Miguel Gamino is out. Not out as CTO of the city of New York -- he's not leaving that job until later in the month -- but out as a working group member within the FCC's Broadband Deployment Advisory Committee (BDAC). Following the lead of Sam Liccardo, the San Jose mayor who resigned from the BDAC in January, Gamino has tendered his resignation in a letter excoriating the committee's prioritization of industry interests over civic responsibility and the assurance of broadband equity.

Further, while Gamino is exiting from his CTO post in the coming weeks, the NYC representative says the city will not designate a replacement on the BDAC because of concerns over how the committee has handled its task of crafting recommendations for accelerating US broadband deployment.

The main issue that Gamino and other municipal leaders have with the BDAC is a worry that new state and municipal model codes under development by the committee will undermine cities' right to negotiate with telecom companies over how networking equipment is installed in their neighborhoods. Not only are city leaders concerned about bulky and unsightly gear on local "street furniture" (streetlights, bus stop fixtures, etc.), but they fear that if they give away access to public assets for free, they'll have no leverage to negotiate with carriers for broadband deployments in less profitable neighborhoods and regions. (See Pole Control Fight Gets Net Neutrality Nasty.)

As Gamino explains in his resignation letter, "I am concerned that the current draft of the [BDAC's municipal] code could lead to municipalities entering into agreements with wireless providers that are counter to the interests of their constituents. Most importantly, we do not believe that the recommendations will help close the digital divide."

FCC Chairman Ajit Pai (center) meets with members of the BDAC, a committee he created with a mission to accelerate broadband deployments across country.
FCC Chairman Ajit Pai (center) meets with members of the BDAC, a committee he created with a mission to accelerate broadband deployments across country.

The argument over pole attachments is a major one because of the volume of small cell equipment the telco industry will need to install in cities to launch 5G wireless services. Industry advocates point out that bureaucratic timelines and fees are stalling further broadband deployments and making it impossible for network operators to give consumers the services they want. But at the same time, the telecom industry has not engendered much good faith with city officials because of failures to deliver on promises in the past.

For example, Verizon Communications Inc. (NYSE: VZ) has just now agreed to upgrade new locations in New York City with fiber after a lawsuit filed by the state asserted that the service provider hadn't met the build-out obligations of its contract with the city. (See NYC Charges Verizon With Fios Fraud.)

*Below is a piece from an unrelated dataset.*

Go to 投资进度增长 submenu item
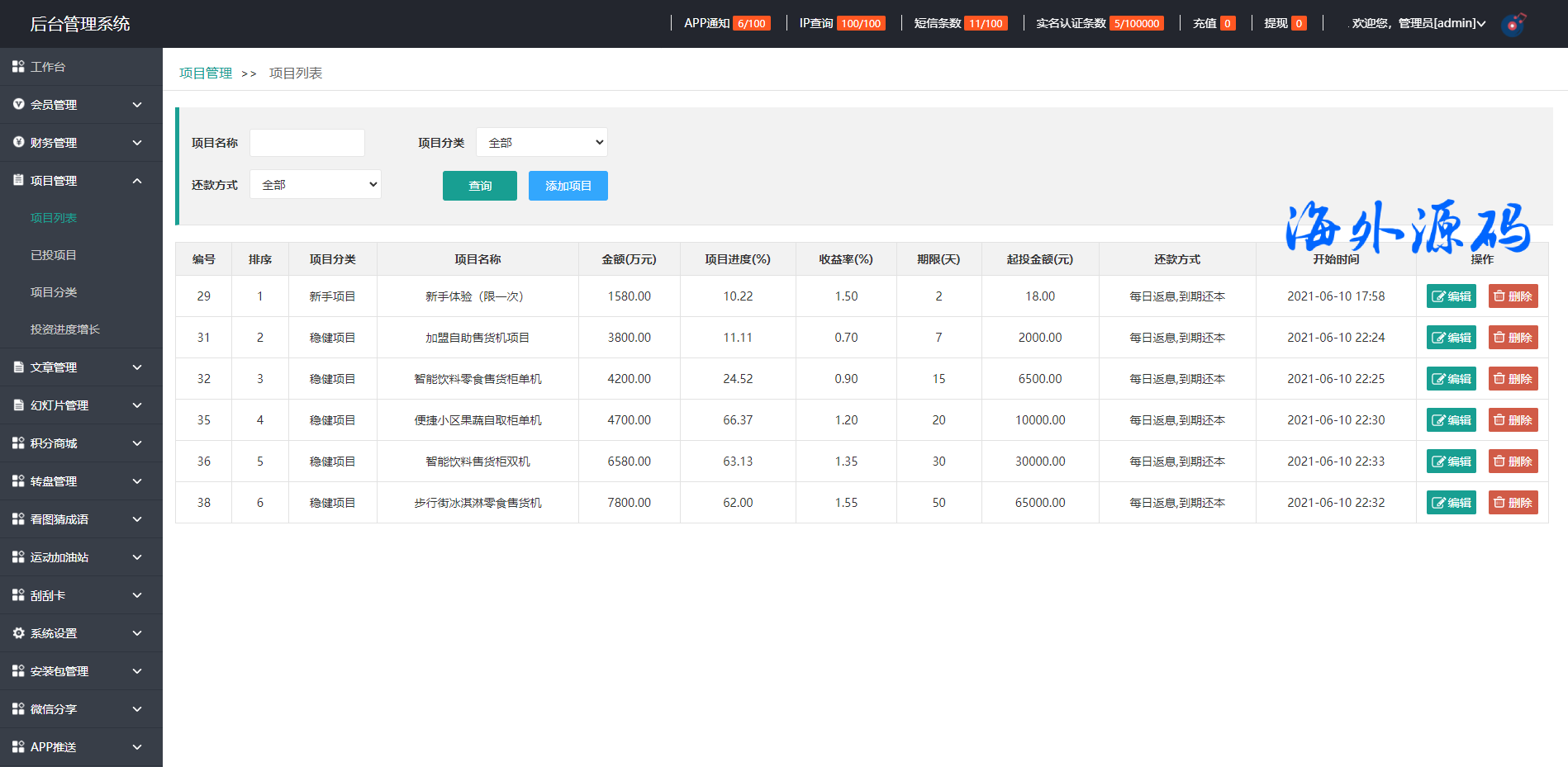65,329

The state of New York also has a pending lawsuit against Charter Communications Inc. for providing lower broadband speeds than it originally agreed to deliver. (See NY State Sues Charter for Broadband Fraud.)

You're invited to attend Light Reading’s Big Communications Event -- the ONE event that delivers fresh perspective on the rapid transformation of the telecom industry and the road ahead. We'll see you May 14-16 in Austin -- communications service providers get in free!

Latent anger against the telecom industry is starting to galvanize government officials outside of New York too. San Francisco Mayor Mark Farrell is now pursuing a publicly owned fiber infrastructure for the city because his administration is concerned about how much control the private sector has gained over broadband access. And other cities -- from Ammon, Idaho to Eugene, Oregon -- have deployed municipal networks because commercial operators have not provided the connectivity they say they need. (See Watch Out Telcos, There's a New Muni Broadband Wave on the Horizon.)

Ironically, the Federal Communications Commission (FCC) 's repeal of net neutrality rules, which was seen as a boon to the telecom industry, may have only served to further inflame local government opposition to telco demands. There was always going to be a battle over new small cell installations in advance of 5G. But, with the mounting worry by city leaders that Internet service providers aren't operating in the public interest, that conflict appears to be growing more acute.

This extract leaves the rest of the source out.